● THE DATA:
──────
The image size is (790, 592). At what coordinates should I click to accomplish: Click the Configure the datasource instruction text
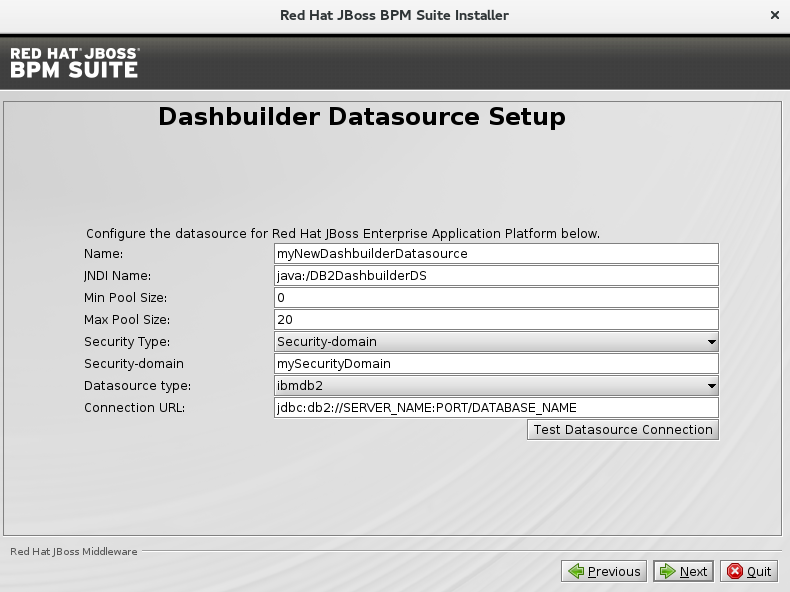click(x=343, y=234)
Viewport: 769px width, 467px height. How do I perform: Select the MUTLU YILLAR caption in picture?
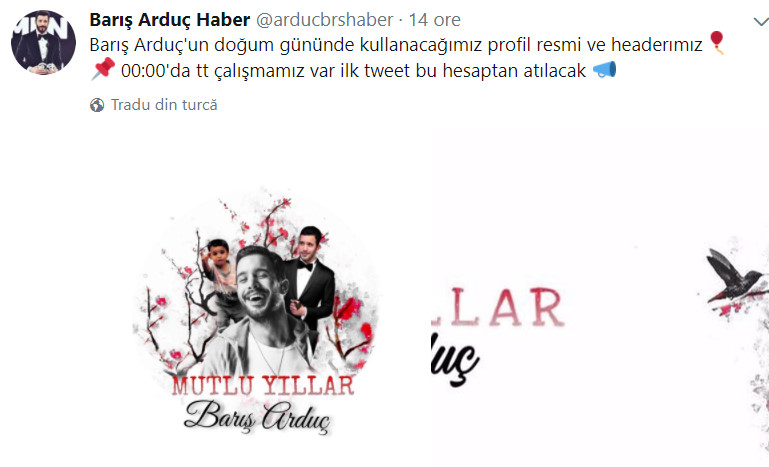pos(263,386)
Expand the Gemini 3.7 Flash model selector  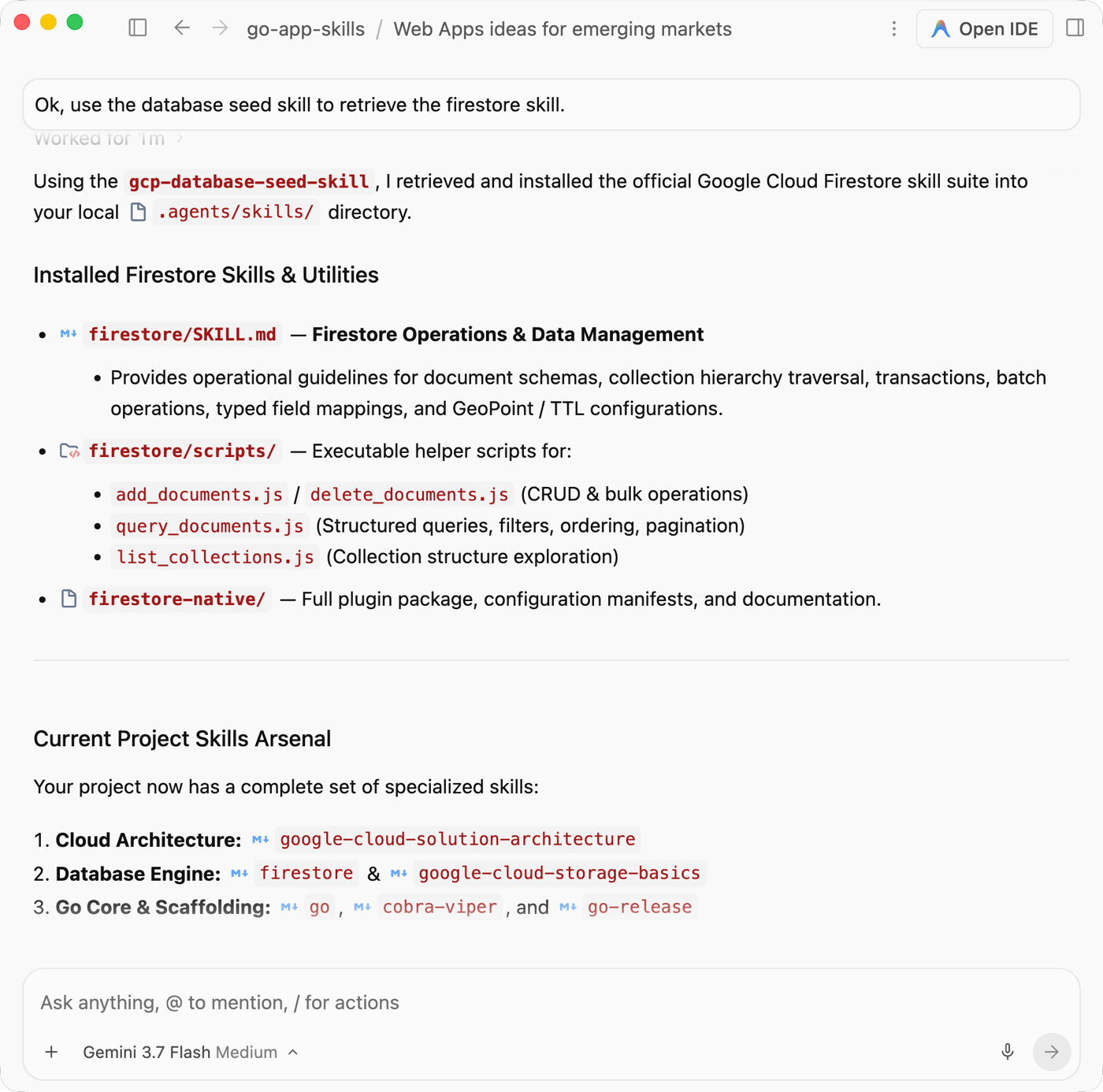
──────
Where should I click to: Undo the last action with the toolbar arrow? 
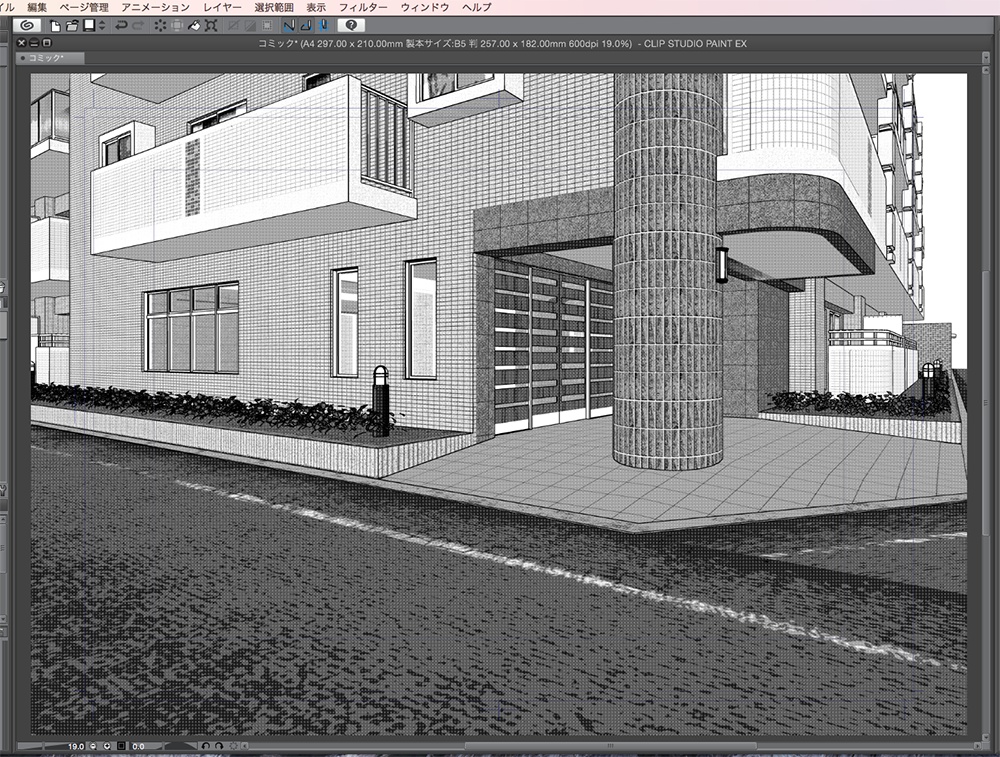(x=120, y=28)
──────
● WORK INSTRUCTION: Out of the records above, please copy exactly the lines from the line with "The image size" up to and including the line with "Expand the Gemini 3.7 Flash model selector", minus the pictures.

● ANSWER TO THE PROBLEM:
The image size is (790, 592). At what coordinates should I click to accomplish: Click the Configure the datasource instruction text
click(x=343, y=234)
Viewport: 769px width, 467px height. How do I perform: Select the MUTLU YILLAR caption in picture?
pos(263,386)
Expand the Gemini 3.7 Flash model selector  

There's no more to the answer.